When I was in sixth or seventh grade, I was a big fan of The Highwayman by Alfred Noyes. No idea how I stumbled upon that in one of my one-room schools. I was on Team Bess. I remember next to nothing about the highwayman, except, of course, that he came "riding--riding...up to the old inn door." "Bess, the landlord’s daughter,
Plaiting a dark red love-knot into her long black hair" was so clearly the hero of this thing.
Many years later, I would read a critique that suggested that The Highwayman wasn't high art. I was stunned, stunned I tell you.
You can understand, therefore, what drew me to The Highway Rat by Julia Donaldson with illustrations by Axel Scheffler. Get it? Highwayman? Highway Rat? The book is about a...well, highway rat...who rides a horse and steals food. The story is told in verse with some of the same style as The Highwayman. "I am the Rat of the Highway, The Highway--the Highway..."

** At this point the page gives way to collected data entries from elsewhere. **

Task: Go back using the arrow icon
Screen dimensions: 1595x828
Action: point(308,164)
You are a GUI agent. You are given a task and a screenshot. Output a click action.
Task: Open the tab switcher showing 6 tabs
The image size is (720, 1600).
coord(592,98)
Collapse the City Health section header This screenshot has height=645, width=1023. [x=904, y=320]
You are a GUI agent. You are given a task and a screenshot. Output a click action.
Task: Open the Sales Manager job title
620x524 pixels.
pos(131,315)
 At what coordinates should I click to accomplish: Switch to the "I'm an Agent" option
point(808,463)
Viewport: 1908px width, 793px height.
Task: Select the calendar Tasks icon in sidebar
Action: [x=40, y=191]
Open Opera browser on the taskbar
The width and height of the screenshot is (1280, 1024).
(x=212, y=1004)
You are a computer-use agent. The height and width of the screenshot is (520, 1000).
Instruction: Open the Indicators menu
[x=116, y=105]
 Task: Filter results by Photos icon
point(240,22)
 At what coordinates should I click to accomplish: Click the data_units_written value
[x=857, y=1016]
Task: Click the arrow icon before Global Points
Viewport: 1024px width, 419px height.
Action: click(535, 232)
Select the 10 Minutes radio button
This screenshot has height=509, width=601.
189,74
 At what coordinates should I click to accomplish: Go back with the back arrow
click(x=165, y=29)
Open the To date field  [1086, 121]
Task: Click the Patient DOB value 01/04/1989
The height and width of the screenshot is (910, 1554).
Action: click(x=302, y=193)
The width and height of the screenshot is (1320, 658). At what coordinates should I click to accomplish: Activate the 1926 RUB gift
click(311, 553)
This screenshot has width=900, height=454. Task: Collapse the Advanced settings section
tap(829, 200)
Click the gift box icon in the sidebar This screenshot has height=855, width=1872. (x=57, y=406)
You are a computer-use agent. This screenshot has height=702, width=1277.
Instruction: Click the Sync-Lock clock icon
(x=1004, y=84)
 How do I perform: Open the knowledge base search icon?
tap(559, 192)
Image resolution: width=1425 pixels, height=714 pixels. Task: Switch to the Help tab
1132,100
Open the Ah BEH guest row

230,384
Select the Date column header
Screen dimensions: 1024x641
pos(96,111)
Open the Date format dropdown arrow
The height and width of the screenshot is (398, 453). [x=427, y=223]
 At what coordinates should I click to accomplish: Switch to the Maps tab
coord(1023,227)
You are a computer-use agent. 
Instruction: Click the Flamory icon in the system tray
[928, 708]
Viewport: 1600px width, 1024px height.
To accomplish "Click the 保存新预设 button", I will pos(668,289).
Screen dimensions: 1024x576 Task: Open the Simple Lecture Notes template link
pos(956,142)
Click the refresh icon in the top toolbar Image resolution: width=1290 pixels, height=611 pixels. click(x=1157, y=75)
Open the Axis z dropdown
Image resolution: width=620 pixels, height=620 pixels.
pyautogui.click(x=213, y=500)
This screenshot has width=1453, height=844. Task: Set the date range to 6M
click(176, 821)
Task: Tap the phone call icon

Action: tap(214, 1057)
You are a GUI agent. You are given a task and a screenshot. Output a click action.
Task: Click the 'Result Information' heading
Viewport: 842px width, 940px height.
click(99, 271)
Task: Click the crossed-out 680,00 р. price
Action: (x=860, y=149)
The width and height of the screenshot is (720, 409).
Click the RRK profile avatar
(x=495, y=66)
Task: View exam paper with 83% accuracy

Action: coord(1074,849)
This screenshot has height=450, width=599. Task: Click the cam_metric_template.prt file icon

There's no Bess, though. There's no romance for junior high readers to get excited about. Yes, that's probably because this is a picture book for much younger children.
If you want to overthink this, and I do, The Highway Rat is quite a deep book. Highwaymen were thieves and murderers, not romantic heroes. The rodent highway rat is probably more true to life in that sense than the human highwayman of the poem.